* EXERCISE:
Set down the following lines verbatim, starting at the first line of the records and ending with the line that contains "Looking at the screenshot, I should pos(451,118).", with both of those lines included.

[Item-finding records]
-- Begin --
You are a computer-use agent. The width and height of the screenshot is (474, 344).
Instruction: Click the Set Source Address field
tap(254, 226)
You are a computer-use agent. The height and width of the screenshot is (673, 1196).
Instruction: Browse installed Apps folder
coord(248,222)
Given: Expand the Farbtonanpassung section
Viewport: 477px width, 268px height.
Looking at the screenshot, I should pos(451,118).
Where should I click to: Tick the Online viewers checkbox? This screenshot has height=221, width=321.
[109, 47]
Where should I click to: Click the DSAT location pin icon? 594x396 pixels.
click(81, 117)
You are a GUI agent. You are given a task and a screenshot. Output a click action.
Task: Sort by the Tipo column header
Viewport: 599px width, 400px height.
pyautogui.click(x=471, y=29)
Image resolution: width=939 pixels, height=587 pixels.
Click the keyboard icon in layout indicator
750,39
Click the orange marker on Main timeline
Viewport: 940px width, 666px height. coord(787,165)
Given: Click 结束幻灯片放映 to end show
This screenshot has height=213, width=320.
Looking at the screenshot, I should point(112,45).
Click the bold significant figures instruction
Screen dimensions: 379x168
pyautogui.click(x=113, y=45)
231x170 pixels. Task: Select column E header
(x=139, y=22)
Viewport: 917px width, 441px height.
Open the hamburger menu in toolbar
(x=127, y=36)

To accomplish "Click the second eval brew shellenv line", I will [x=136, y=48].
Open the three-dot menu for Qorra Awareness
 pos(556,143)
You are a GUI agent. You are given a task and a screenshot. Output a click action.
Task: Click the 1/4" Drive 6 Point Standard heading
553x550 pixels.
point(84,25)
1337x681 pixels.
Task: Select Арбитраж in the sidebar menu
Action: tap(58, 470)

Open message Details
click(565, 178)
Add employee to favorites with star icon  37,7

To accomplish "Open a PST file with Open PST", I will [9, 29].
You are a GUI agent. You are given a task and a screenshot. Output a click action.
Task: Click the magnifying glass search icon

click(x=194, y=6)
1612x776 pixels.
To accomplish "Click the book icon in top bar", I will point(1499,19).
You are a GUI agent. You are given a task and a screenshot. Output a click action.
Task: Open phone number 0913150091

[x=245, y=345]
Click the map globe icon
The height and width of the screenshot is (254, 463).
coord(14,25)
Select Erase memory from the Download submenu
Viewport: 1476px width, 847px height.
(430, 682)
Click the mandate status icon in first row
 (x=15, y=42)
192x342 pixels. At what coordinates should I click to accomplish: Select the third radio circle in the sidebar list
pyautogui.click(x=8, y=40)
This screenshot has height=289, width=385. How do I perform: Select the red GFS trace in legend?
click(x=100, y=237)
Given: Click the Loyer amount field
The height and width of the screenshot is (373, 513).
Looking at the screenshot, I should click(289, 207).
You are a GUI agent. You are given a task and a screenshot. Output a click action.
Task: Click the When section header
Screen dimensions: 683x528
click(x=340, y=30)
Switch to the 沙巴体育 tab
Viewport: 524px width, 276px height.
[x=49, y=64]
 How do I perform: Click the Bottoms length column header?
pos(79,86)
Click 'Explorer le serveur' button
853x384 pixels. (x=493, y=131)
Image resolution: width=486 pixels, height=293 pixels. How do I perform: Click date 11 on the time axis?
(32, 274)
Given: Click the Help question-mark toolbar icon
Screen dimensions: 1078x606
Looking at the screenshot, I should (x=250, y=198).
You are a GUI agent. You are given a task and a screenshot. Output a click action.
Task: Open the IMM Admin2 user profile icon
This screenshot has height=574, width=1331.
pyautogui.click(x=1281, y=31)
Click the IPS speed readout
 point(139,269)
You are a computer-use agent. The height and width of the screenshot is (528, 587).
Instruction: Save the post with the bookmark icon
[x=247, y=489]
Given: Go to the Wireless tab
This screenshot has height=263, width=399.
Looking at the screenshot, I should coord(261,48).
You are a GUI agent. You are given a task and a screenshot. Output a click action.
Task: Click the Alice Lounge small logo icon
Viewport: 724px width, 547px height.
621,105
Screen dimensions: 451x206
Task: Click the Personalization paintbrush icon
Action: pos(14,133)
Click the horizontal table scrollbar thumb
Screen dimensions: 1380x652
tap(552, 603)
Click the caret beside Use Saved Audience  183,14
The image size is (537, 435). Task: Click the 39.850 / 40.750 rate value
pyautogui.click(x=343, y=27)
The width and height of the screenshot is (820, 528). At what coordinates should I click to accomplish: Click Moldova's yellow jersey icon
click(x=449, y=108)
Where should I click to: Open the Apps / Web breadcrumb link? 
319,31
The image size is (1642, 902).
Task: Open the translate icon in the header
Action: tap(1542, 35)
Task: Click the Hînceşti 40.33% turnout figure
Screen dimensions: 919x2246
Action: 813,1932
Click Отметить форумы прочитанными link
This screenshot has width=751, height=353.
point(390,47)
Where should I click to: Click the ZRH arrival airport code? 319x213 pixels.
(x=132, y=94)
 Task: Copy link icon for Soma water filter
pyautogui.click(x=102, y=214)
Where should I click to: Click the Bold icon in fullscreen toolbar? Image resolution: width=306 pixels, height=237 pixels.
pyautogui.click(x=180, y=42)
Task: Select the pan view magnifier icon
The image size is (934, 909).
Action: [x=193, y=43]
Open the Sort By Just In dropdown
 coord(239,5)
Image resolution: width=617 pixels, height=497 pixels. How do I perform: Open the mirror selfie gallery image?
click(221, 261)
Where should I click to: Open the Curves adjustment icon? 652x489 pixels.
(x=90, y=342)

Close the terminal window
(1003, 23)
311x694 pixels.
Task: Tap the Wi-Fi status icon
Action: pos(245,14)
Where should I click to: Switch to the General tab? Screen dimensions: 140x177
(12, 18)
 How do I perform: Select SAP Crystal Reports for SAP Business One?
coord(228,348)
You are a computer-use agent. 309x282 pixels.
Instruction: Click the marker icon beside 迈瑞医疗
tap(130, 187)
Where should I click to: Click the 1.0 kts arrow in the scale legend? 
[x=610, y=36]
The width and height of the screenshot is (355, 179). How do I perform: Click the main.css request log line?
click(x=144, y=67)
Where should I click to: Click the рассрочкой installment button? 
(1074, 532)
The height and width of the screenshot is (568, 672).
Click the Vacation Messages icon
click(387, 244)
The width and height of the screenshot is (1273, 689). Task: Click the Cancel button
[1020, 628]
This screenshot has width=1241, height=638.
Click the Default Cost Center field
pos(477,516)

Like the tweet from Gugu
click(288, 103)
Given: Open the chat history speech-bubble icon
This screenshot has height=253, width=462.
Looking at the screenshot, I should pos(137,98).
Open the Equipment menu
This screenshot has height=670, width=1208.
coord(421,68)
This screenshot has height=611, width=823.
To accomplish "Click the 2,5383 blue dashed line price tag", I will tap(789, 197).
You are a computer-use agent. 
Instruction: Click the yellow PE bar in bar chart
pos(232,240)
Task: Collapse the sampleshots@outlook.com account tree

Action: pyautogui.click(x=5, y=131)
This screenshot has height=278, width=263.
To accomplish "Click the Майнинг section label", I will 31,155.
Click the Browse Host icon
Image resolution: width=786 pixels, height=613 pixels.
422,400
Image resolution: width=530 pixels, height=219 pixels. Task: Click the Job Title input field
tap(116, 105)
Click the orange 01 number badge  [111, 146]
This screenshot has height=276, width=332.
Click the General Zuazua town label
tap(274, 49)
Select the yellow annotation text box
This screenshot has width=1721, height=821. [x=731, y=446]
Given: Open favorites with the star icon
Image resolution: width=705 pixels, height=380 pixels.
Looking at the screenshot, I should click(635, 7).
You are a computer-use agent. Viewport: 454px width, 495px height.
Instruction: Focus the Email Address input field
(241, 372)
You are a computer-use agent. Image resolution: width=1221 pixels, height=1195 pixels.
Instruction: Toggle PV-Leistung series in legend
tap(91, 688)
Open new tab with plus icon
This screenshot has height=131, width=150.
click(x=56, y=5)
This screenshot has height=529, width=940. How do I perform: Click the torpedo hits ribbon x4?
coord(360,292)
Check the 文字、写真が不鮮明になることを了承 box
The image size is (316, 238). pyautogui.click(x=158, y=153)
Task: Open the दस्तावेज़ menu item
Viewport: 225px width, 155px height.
-- End --
* THE RESPONSE:
You are a computer-use agent. The width and height of the screenshot is (474, 344).
Instruction: Click the Set Source Address field
tap(254, 226)
You are a computer-use agent. The height and width of the screenshot is (673, 1196).
Instruction: Browse installed Apps folder
coord(248,222)
Given: Expand the Farbtonanpassung section
Viewport: 477px width, 268px height.
Looking at the screenshot, I should pos(451,118).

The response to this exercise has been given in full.